"If we consider each species in the different climates which it inhabits, we shall find perceptible varieties as regards size and form: they all derive an impress to a greater or less extent from the climate in which they live. These changes are only made slowly and imperceptibly. Nature's great workman is Time. He marches ever with an even pace, and does nothing by leaps and bounds, but by degrees, gradations, and succession he does all things; and the changes which he works—at first imperceptible—become little by little perceptible, and show themselves eventually in results about which there can be no mistake.
"Nevertheless animals in a free, wild state are perhaps less subject than any other living beings, man not excepted, to alterations, changes, and variations of all kinds. Being free to choose their own food and climate, they vary less than domestic animals vary."[60] The conditions of their existence, in fact, remaining practically constant, the animals are no less constant themselves.
The writer of the above could hardly be claimed as a very thick and thin partisan of immutability, even though he had not shown from the first how clearly he saw that there was no middle position between the denial of all mutability, and the admission that in the course of sufficient time any conceivable amount of mutability is possible.
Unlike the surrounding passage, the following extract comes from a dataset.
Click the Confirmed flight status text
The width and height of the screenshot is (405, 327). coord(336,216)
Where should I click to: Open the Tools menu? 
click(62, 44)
I will give a considerable part of what I have found in the first six volumes of Buffon to bear one way or the other on his views concerning the mutability of species; and I think the reader, so far from agreeing with M. Isidore Geoffroy that Buffon began his work with a belief in the fixity of species, will find, that from the very first chapter onward, he leant strongly to mutability, even if he did not openly avow his belief in it.
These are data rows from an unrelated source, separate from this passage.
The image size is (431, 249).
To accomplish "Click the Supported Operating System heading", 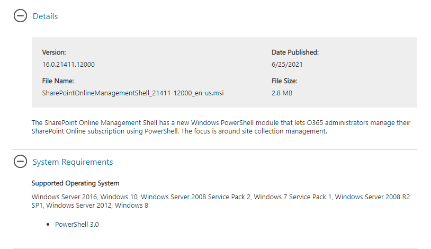I will pyautogui.click(x=75, y=183).
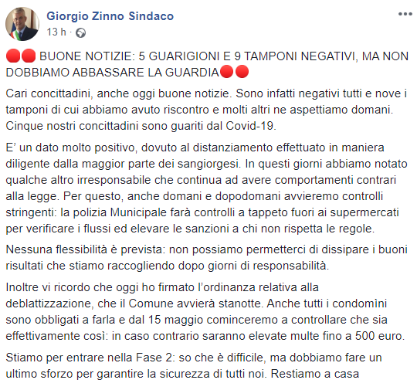Click the paragraph beginning E' un dato molto positivo
The width and height of the screenshot is (417, 390).
coord(206,188)
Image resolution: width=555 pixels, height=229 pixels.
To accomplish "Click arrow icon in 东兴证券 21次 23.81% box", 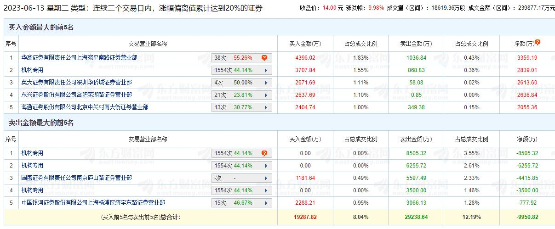I will 266,95.
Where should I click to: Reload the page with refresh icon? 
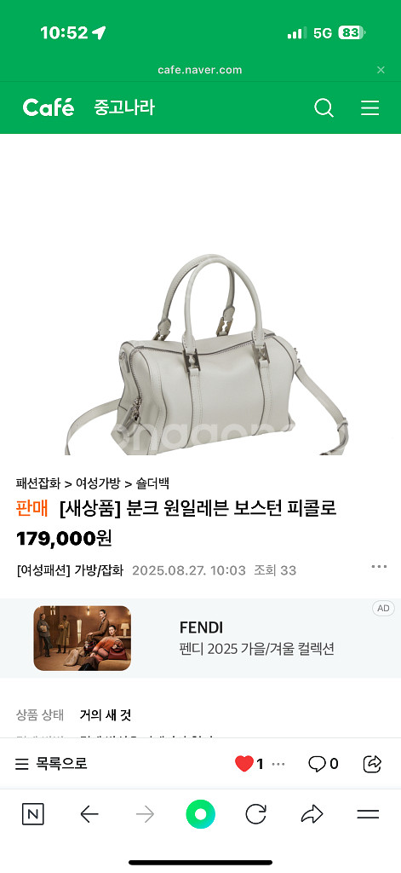click(255, 814)
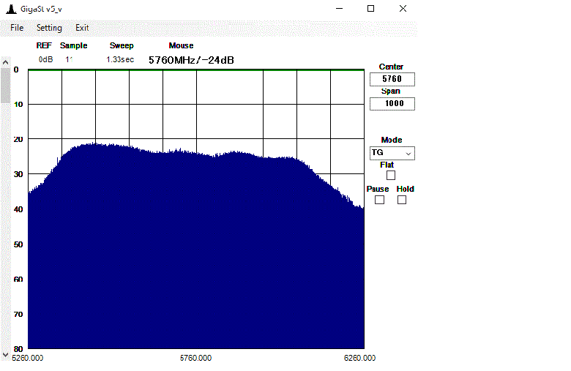Open the File menu

click(x=17, y=28)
In support of this assertion, one quotation must suffice:—
"Nature advances by gradations which pass unnoticed. She passes from one species, and often from one genus to another by imperceptible degrees, so that we meet with a great number of mean species and objects of such doubtful characters that we know not where to place them."[61]
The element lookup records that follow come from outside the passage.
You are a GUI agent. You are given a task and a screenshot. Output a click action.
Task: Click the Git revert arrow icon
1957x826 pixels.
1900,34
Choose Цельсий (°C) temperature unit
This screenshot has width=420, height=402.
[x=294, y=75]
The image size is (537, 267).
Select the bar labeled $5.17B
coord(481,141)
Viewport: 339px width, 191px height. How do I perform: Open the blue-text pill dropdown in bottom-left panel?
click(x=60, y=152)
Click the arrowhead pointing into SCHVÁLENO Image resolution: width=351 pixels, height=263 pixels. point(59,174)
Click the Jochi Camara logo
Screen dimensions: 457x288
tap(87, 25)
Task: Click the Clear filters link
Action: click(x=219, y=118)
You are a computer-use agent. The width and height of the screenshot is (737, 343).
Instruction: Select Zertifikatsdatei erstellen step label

The reader who turns to Buffon himself will find the idea that Buffon took a less advanced position in his old age than he had taken in middle life is also without foundation.
Mr. Darwin has said that Buffon "does not enter into the causes or means of the transformation of species." It is not easy to admit the justice of this. Independently of his frequently insisting on the effect of all kinds of changed surroundings, he has devoted a long chapter of over sixty quarto pages to this very subject; it is to be found in his fourteenth volume, and is headed "De la Dégénération des Animaux," of which words "On descent with modification" will be hardly more than a literal translation. I shall give a fuller but still too brief outline of the chapter later on, and will confine myself here to saying that the three principal causes of modification which Buffon brings forward are changes of climate, of food, and the effects of domestication. He may be said to have attributed variation to the direct and specific action of changed conditions of life, and to have had but little conception of the view which he was himself to suggest to Dr. Erasmus Darwin, and through him to Lamarck.
Isidore Geoffroy, writing of Lamarck, and comparing his position with that taken by Buffon, says, on the whole truly, that "what Buffon ascribes to the general effects of climate, Lamarck maintains to be caused, especially in the case of animals, by the force of habits; so that, according to him, they are not, properly speaking, modified by the conditions of their existence, but are only induced by these conditions to set about modifying themselves."[62] But it is very hard to say how much Buffon saw and how much he did not see. He may be trusted to have seen that if he once allowed the thin end of this wedge into his system, he could no more assign limits to the effect which living forms might produce upon their own organisms by effort and ingenuity in the course of long time, than he could set limits to what he had called the power of Nature if he was once to admit that an ass and a horse might, through that power, have been descended from a common ancestor. Nevertheless, he shows no unwillingness or recalcitrancy about letting the wedge enter, for he speaks of domestication as inducing modifications "sufficiently profound to become constant and hereditary in successive generations ... by its action on bodily habits it influences also their natures, instincts, and most inward qualities."[63]
This is a very thick thin end to have been allowed to slip in unawares; but it is astonishing how little Buffon can see when he likes. I hardly doubt but he would have been well enough pleased to have let the wedge enter still farther, but this fluctuating writer had assigned himself his limits some years before, and meant adhering to them. Again, in this very chapter on Degeneration, to which M. Geoffroy has referred, there are passages on the callosities on a camel's knees, on the llama, and on the haunches of pouched monkeys which might have been written by Dr. Darwin himself.[64] They will appear more fully presently. Buffon now probably felt that he had said enough, and that others might be trusted to carry the principle farther when the time was riper for its enforcement.